Repository files navigation

🇰🇷 한국어

n2-qln

npm license node downloads

QLN = Query Layer Network — a semantic search layer that sits between the AI and your tools.

Route 1,000+ tools through 1 MCP tool. The AI sees only the router — not all 1,000 tools.

QLN Architecture — Without vs With

Table of Contents

Features

🔍 One tool to rule them all — Your AI sees n2_qln_call (~200 tokens), not 1,000 individual tools. 99.6% context reduction.

Sub-5ms search — 3-stage search engine (trigger + BM25 keyword + semantic) finds the right tool in under 5ms, even with 1,000+ tools indexed.

🎯 BM25 keyword ranking (v3.4) — Stage 2 uses Okapi BM25 for keyword search. Rare terms score higher, document length is normalized. The same algorithm behind Google, Elasticsearch, and Wikipedia search.

📈 Self-learning ranking — Tools that get used more and succeed more are automatically ranked higher over time. No manual tuning needed.

🔄 Live tool management — Add, update, or remove tools at runtime. No server restart required. Group tools by provider for bulk operations.

🛡️ Enforced quality — Strict validation on tool registration: verb_target naming, minimum description length, category constraints. Bad tools are rejected, not silently accepted.

🧠 Semantic search (optional) — Add Ollama for vector similarity search. Without it, Stage 1 + 2 still deliver great results. Graceful degradation — if Ollama goes down, search keeps working.

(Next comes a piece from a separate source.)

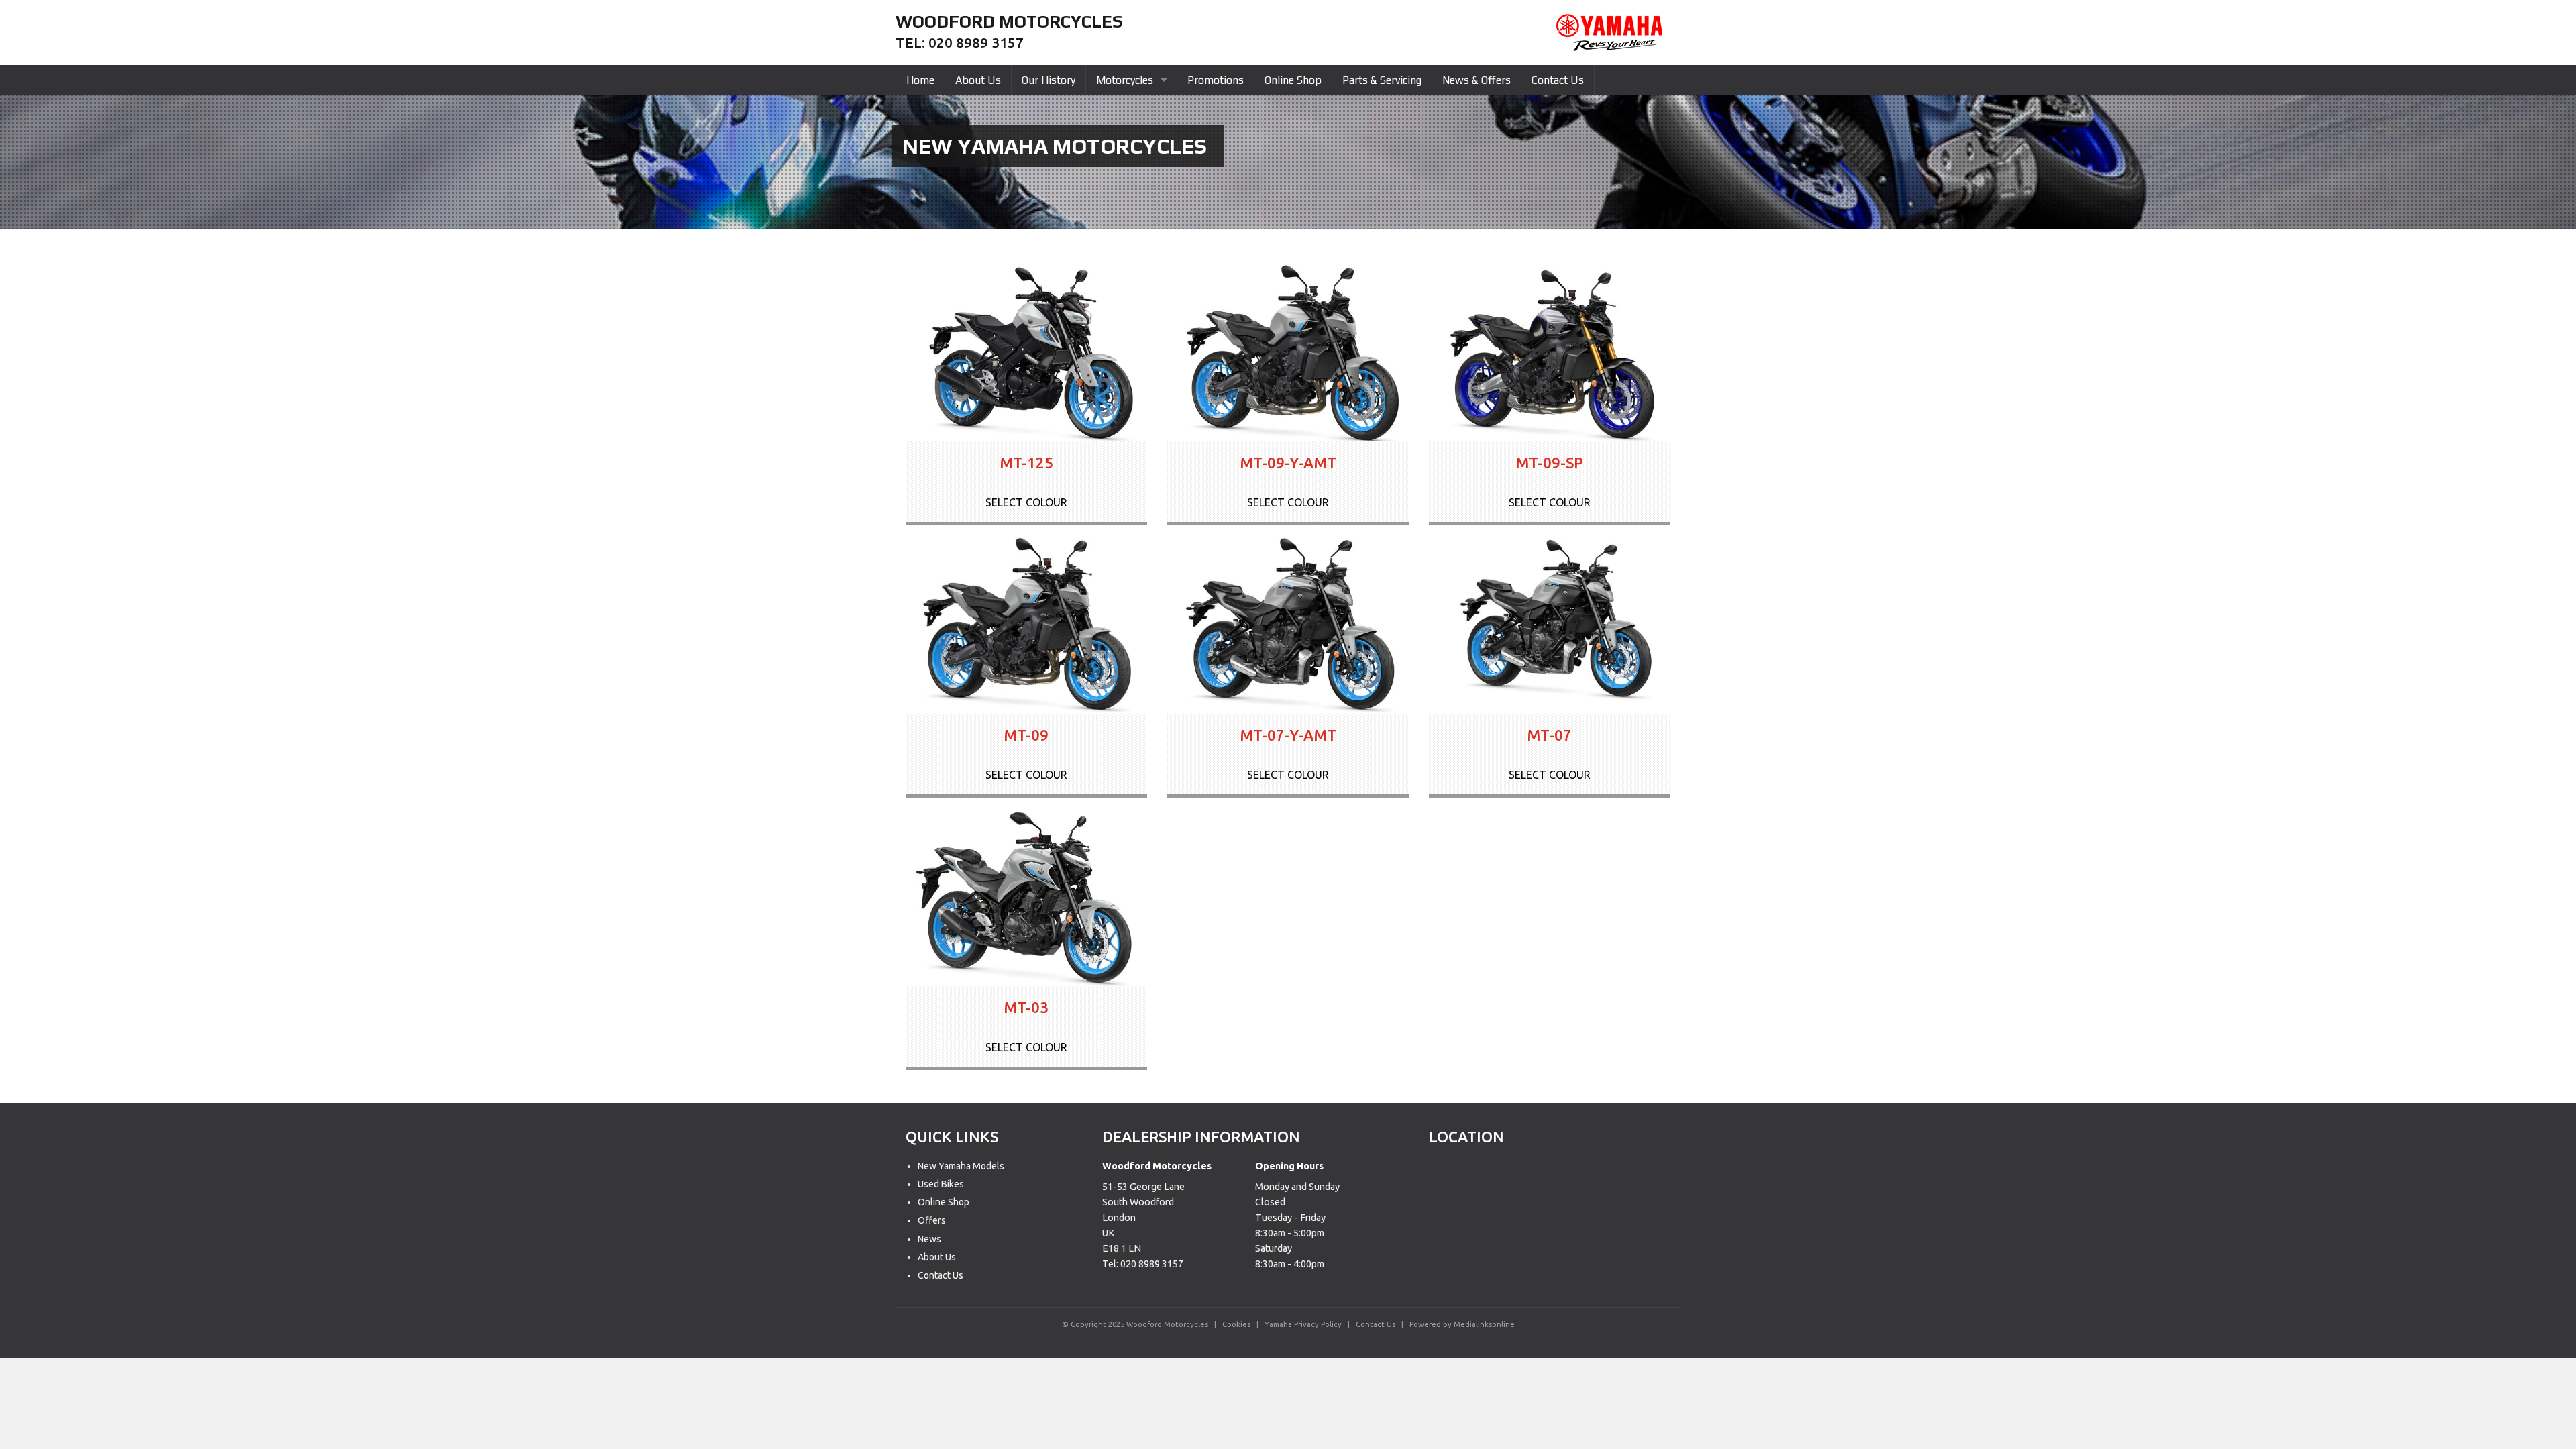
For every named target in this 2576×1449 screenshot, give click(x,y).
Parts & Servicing (1381, 80)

📦 Zero native dependencies — Built on sql.js (WASM). No node-gyp, no build step, no platform-specific binaries. npm install and done.

🔌 Dual execution — Tools can run as local functions or HTTP endpoints. Register a handler directly, or point to a remote service. Mix and match.

📋 Provider auto-indexing (v3.3) — Drop a JSON manifest in providers/ and tools are auto-registered at boot. No code changes, no manual create calls. Idempotent and error-isolated.

🏗️ Scales to 10,000+ — Centroid hierarchy partitions tools by category, then searches within partitions. 100 tools ~1ms, 1,000 ~3ms, 10,000 ~5ms.

🌍 Universal MCP — Works with Claude Desktop, Cursor, n2-soul, or any MCP-compatible client. Standard stdio transport.

The Problem

Every MCP tool you register eats AI context tokens. With 10 tools that's manageable. With 100, the AI slows down. With 1,000, it's impossible — the context window is full before the conversation even starts.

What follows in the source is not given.